12 Cal. 2d 307 | Cal. | 1938

12 Cal.2d 307 (1938)

THE PEOPLE, Respondent,
v.
BENNIE BONIFACIO ARANDA, Appellant.

Crim. No. 4171.

Supreme Court of California. In Bank.

October 31, 1938.

Willard W. Shea, Public Defender, for Appellant.

U.S. Webb, Attorney-General, and William F. Cleary, Deputy Attorney- General, for Respondent.

WASTE C.J.

In an information filed by the district attorney of Alameda County the defendant was charged with the murder of three human beings. He entered pleas of not guilty and not guilty by reason of insanity. Thereafter defendant withdrew his plea on the general issue and entered a plea of guilty to each charge. Upon waiver of a jury, defendant went to trial before the court on the sanity issue alone. Upon overwhelming evidence the court below found the defendant to be sane. The degree of the respective homicides was thereupon fixed as of the first and defendant was sentenced to pay the extreme penalty.

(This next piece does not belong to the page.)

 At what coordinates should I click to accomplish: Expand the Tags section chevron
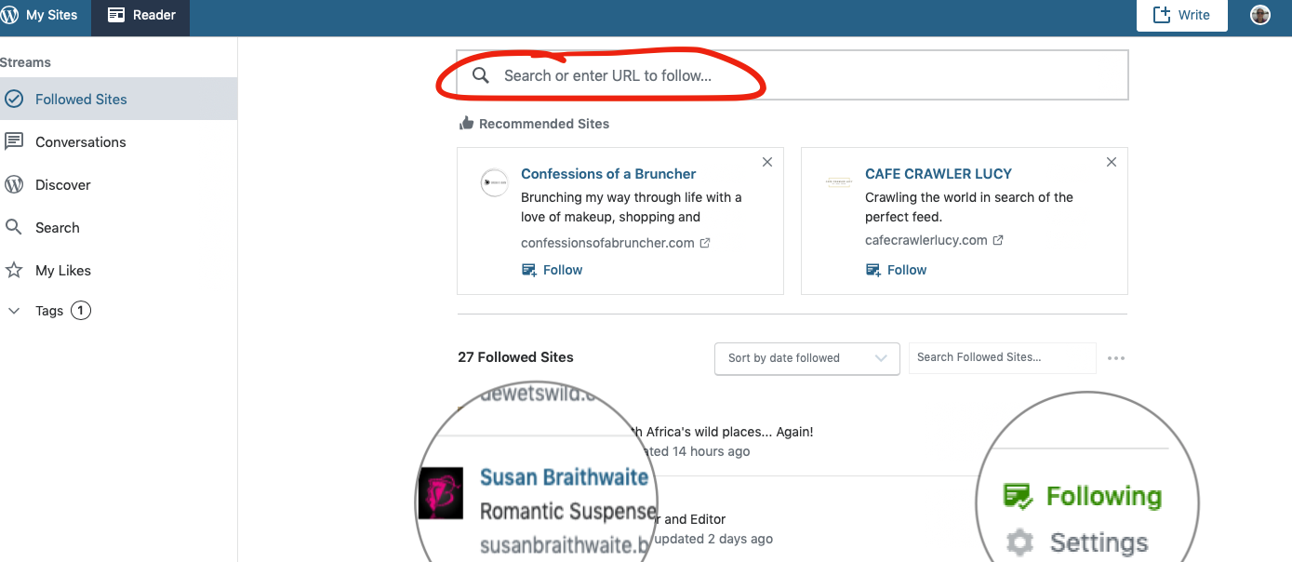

Upon this "automatic" or statutory appeal he does not challenge the sufficiency of the evidence on the sanity issue. As already indicated, it points unmistakably to his sanity. *309

[1] Defendant's first contention has to do with the asserted error of the trial court in refusing to permit the witness Applebaum to express an opinion as to his sanity at the time of the commission of the homicides. No error or prejudice resulted therefrom. It appears that the witness had not seen the defendant for several months prior to the homicides. Any question of remoteness was for the trial court's determination in the exercise of a sound discretion. (People v. Boggs, ante, p. 27 [82 PaCal.2d 368]; People v. Overacker, 15 Cal.App. 620, 630 [115 P. 756].) Moreover, following objection to the question, defense counsel stated "as that time was not involved, the question would not be relevant". The district attorney stated he had "no objection to the witness giving his opinion on the defendant's sanity at the last occasion he saw him" and on cross-examination the witness declared that "we always found (defendant) perfectly normal and sane at all times". Under all of the circumstances, no error or prejudice resulted from the ruling of which complaint is made.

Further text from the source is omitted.